▶ AVAILABLE DATA
□ □ □ □ □ □ □

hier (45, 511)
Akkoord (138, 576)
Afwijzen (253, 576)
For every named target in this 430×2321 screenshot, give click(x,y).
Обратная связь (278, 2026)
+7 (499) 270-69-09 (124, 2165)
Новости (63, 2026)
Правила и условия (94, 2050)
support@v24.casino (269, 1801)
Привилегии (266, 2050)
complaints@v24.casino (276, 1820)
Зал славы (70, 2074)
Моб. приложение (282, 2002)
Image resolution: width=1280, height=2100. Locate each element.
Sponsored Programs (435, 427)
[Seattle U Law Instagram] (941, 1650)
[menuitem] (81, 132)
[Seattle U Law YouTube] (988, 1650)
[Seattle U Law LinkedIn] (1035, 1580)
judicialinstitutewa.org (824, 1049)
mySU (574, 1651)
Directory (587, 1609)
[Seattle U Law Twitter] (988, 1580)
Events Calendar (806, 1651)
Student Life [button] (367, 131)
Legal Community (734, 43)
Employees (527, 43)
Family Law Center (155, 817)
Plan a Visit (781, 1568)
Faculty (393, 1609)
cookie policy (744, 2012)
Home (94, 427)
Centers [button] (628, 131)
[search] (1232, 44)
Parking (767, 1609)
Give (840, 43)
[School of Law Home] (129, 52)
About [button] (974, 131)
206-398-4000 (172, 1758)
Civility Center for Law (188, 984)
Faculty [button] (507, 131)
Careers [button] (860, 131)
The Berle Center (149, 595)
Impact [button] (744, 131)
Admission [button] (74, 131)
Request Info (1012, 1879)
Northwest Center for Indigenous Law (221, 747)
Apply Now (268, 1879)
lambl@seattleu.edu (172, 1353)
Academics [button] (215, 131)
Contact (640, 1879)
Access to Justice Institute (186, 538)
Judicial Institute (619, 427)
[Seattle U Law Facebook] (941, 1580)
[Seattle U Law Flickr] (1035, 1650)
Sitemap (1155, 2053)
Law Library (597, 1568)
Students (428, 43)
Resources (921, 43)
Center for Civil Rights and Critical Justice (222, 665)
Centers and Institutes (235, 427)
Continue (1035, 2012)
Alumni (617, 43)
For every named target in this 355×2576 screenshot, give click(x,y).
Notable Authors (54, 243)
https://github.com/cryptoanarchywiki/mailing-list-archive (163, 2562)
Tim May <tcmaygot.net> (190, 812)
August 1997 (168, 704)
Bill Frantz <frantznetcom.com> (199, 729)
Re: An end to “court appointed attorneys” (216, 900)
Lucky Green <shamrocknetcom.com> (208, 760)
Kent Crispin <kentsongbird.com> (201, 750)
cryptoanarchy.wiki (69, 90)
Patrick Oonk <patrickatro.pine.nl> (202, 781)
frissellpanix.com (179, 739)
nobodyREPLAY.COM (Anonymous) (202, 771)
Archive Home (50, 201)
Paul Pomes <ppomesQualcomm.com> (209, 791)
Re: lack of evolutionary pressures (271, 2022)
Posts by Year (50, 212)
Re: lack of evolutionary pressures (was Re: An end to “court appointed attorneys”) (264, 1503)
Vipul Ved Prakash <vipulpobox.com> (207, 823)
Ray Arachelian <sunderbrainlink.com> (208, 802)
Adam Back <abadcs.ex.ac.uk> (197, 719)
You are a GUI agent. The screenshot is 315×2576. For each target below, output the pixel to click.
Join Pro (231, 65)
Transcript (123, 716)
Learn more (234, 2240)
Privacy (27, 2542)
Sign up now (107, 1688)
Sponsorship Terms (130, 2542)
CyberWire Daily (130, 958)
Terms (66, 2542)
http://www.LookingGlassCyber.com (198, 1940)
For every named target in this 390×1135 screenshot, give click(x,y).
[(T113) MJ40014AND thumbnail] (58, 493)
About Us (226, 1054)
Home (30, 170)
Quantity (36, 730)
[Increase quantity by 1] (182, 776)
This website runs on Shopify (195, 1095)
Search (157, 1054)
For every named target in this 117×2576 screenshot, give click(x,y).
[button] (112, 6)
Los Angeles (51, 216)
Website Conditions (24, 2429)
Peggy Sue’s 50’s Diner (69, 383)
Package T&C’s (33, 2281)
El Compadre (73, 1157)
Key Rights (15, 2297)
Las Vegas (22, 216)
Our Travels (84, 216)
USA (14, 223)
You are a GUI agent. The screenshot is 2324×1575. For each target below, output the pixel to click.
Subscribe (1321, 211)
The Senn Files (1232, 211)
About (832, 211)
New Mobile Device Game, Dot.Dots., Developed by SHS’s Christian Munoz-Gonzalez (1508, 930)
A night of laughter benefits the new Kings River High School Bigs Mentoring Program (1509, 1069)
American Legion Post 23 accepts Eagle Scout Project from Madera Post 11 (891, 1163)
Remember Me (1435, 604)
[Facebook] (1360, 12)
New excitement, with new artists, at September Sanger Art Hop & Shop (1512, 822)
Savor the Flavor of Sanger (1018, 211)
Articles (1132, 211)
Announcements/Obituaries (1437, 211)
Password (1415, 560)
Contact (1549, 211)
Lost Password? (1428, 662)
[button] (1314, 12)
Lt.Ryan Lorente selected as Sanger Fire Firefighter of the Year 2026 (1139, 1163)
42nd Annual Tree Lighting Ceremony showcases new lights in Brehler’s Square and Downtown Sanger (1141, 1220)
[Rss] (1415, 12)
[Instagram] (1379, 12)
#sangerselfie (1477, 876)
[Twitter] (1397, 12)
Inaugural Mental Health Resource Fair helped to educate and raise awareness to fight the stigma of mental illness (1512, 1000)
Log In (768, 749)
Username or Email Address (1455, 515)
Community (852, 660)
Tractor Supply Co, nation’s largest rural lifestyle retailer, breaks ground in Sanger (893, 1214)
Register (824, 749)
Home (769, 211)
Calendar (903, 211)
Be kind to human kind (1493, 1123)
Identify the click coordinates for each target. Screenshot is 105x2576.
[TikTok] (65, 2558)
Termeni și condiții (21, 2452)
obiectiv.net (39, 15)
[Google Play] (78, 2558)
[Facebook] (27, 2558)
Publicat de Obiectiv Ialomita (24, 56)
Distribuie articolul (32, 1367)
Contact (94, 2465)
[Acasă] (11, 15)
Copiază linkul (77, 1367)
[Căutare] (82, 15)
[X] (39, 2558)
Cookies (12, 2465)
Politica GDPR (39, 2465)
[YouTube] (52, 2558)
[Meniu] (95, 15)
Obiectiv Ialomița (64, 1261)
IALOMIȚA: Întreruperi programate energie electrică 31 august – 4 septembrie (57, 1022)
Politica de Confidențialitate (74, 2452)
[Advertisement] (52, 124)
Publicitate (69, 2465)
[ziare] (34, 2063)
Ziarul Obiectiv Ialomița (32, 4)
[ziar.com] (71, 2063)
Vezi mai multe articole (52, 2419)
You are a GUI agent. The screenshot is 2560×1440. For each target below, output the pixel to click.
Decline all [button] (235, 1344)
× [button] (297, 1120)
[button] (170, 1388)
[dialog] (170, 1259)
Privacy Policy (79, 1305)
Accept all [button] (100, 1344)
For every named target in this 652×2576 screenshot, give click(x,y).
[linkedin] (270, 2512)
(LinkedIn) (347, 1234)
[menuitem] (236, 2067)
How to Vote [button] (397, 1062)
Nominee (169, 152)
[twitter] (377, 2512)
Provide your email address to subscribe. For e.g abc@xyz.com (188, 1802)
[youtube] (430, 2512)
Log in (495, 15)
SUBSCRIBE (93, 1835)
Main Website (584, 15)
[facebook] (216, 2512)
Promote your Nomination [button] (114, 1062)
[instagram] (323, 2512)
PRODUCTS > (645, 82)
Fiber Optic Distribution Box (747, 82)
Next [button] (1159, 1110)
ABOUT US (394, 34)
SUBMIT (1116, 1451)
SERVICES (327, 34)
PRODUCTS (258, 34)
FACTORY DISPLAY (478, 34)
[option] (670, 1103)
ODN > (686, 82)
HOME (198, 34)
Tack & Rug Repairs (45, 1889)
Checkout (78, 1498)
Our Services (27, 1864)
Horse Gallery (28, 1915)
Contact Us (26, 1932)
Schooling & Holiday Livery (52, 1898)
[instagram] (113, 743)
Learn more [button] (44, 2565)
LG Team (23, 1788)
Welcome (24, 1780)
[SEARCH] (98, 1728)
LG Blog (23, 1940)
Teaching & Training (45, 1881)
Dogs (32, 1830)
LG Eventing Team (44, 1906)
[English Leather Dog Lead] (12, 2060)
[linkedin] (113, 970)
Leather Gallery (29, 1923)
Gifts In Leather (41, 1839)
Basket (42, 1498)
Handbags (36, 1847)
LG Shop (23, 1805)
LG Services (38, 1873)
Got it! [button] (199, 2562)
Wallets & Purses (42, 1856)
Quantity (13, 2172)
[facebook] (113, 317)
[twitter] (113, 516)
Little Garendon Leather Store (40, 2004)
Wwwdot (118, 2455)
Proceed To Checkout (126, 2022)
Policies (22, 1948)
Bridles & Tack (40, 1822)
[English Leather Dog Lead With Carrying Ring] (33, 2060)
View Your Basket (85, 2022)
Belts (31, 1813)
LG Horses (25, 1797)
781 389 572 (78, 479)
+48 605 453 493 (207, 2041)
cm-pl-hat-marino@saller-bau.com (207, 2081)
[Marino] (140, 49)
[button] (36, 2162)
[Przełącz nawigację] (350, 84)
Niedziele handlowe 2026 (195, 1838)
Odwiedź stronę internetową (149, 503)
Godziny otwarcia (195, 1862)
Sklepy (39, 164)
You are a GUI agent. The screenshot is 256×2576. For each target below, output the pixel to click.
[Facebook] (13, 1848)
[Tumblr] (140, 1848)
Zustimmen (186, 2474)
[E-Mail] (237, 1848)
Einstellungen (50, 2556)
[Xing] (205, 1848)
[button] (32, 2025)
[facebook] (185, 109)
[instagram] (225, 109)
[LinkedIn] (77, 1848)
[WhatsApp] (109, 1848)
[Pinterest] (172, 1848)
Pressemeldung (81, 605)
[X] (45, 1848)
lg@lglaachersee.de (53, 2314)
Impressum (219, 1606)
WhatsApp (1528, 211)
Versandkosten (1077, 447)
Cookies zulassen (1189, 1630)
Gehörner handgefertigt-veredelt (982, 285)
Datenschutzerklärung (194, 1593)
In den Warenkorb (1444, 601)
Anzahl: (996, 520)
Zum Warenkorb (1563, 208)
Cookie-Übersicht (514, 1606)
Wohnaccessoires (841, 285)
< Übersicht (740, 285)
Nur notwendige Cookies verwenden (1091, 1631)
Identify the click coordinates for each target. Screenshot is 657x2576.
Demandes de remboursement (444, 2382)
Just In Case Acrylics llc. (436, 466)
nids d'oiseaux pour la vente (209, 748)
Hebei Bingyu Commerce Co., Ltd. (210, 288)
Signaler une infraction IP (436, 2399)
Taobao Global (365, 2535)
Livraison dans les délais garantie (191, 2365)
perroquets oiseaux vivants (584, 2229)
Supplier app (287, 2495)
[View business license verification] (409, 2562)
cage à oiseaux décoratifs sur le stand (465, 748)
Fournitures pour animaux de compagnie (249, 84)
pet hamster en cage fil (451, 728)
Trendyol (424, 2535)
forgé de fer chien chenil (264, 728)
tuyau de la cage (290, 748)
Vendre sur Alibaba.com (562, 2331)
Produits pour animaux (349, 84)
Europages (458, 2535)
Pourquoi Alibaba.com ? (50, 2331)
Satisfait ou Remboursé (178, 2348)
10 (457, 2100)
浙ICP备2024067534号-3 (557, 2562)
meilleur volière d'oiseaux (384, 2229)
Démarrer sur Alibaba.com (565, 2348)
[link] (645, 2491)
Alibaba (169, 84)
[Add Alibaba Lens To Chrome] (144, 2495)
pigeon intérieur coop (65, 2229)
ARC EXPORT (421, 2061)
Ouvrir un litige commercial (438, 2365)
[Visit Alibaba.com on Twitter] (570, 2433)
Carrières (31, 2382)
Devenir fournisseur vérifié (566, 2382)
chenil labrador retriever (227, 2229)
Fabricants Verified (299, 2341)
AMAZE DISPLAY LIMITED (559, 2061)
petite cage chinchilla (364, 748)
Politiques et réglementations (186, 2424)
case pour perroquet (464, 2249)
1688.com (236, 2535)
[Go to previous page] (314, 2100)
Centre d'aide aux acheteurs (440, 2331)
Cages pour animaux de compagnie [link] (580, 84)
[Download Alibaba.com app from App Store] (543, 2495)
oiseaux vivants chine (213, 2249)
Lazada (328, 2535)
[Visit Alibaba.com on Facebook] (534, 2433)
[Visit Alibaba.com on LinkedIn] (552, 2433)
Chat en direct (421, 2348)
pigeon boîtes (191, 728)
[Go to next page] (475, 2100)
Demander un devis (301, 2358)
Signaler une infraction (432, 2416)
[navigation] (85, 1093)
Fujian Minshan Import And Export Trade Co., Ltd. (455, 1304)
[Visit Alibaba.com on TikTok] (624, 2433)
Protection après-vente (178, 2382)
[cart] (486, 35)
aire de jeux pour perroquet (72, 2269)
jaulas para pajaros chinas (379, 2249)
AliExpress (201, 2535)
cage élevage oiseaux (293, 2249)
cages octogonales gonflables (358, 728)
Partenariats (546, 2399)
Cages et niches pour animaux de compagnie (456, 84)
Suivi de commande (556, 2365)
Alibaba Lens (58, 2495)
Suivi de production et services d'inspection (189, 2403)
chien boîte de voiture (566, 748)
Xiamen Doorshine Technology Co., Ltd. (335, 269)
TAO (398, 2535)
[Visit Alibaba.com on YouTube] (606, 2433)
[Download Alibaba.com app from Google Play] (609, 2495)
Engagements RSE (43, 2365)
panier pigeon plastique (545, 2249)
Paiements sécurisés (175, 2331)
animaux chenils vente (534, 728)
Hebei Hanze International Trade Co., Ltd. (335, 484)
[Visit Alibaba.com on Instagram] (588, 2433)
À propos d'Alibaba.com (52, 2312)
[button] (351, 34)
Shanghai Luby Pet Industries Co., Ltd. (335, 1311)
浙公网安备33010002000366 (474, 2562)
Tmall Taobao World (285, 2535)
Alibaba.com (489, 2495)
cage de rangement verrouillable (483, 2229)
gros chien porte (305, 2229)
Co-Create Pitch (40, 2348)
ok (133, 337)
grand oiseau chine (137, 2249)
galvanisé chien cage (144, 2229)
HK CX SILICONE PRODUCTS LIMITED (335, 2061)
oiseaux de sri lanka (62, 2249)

□ □ □ □ □ □ □

▶ YOUR ASSIGNMENT
Take the entries above and return only the lines from the one with "[twitter] (113, 516)" to the one with "cage à oiseaux", both included, unchanged.

▶ TASK RESULT
[twitter] (113, 516)
Little Garendon Leather Store (40, 2004)
Wwwdot (118, 2455)
Proceed To Checkout (126, 2022)
Policies (22, 1948)
Bridles & Tack (40, 1822)
[English Leather Dog Lead With Carrying Ring] (33, 2060)
View Your Basket (85, 2022)
Belts (31, 1813)
LG Horses (25, 1797)
781 389 572 (78, 479)
+48 605 453 493 (207, 2041)
cm-pl-hat-marino@saller-bau.com (207, 2081)
[Marino] (140, 49)
[button] (36, 2162)
[Przełącz nawigację] (350, 84)
Niedziele handlowe 2026 (195, 1838)
Odwiedź stronę internetową (149, 503)
Godziny otwarcia (195, 1862)
Sklepy (39, 164)
You are a GUI agent. The screenshot is 256×2576. For each target below, output the pixel to click.
[Facebook] (13, 1848)
[Tumblr] (140, 1848)
Zustimmen (186, 2474)
[E-Mail] (237, 1848)
Einstellungen (50, 2556)
[Xing] (205, 1848)
[button] (32, 2025)
[facebook] (185, 109)
[instagram] (225, 109)
[LinkedIn] (77, 1848)
[WhatsApp] (109, 1848)
[Pinterest] (172, 1848)
Pressemeldung (81, 605)
[X] (45, 1848)
lg@lglaachersee.de (53, 2314)
Impressum (219, 1606)
WhatsApp (1528, 211)
Versandkosten (1077, 447)
Cookies zulassen (1189, 1630)
Gehörner handgefertigt-veredelt (982, 285)
Datenschutzerklärung (194, 1593)
In den Warenkorb (1444, 601)
Anzahl: (996, 520)
Zum Warenkorb (1563, 208)
Cookie-Übersicht (514, 1606)
Wohnaccessoires (841, 285)
< Übersicht (740, 285)
Nur notwendige Cookies verwenden (1091, 1631)
Identify the click coordinates for each target. Screenshot is 657x2576.
Demandes de remboursement (444, 2382)
Just In Case Acrylics llc. (436, 466)
nids d'oiseaux pour la vente (209, 748)
Hebei Bingyu Commerce Co., Ltd. (210, 288)
Signaler une infraction IP (436, 2399)
Taobao Global (365, 2535)
Livraison dans les délais garantie (191, 2365)
perroquets oiseaux vivants (584, 2229)
Supplier app (287, 2495)
[View business license verification] (409, 2562)
cage à oiseaux décoratifs sur le stand (465, 748)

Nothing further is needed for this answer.